Has Covid changed the way you work?
In the beginning it was a case of swimming upstream. Everything was changing so quickly. We had just launched a third printing of the playing cards, and I was struggling to get the orders out. I was sending email updates and apologising constantly – we are so used to receiving things we’ve ordered online immediately, that this slowing down of the process felt really unnatural. My local post office closed and I drove to a nearby village that I’d heard on the grapevine was still processing post! I remember winging my way along a country lane thinking ‘is this essential travel?’
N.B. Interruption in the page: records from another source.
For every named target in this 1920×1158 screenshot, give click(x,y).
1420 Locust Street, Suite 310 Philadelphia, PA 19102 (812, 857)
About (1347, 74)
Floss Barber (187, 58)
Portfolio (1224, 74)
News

Ultimately, when it comes to my studio, I work best on my own, and once I understood that walking to my studio and back was not illegal, everything settled down a bit. And when my local post office branch reopened things became easier and calmer. The biggest change is screen sharing has become how the author and I have kept communicating about changes to the book and how we have kept the collaborative design process afloat. We used to have meetings, sitting in Dishoom with paper samples and coffee, having the sort of breakfasts that becomes lunches – and I do miss that.
What are your plans for the future?
“Utter” & Press has turned out to be a really exciting project and I want to keep up the momentum. Having a platform to produce work which gets an audience is a responsibility that I don’t take lightly. I want to make the next work as beautiful as the last, and to explore the ways that performance can be captured on paper.
I also want to learn more about binding! I feel like I have spent a lot of time looking at spread sheets recently and I really want to get lost in the making of a project. The contemplative satisfaction of folding paper is hard to beat.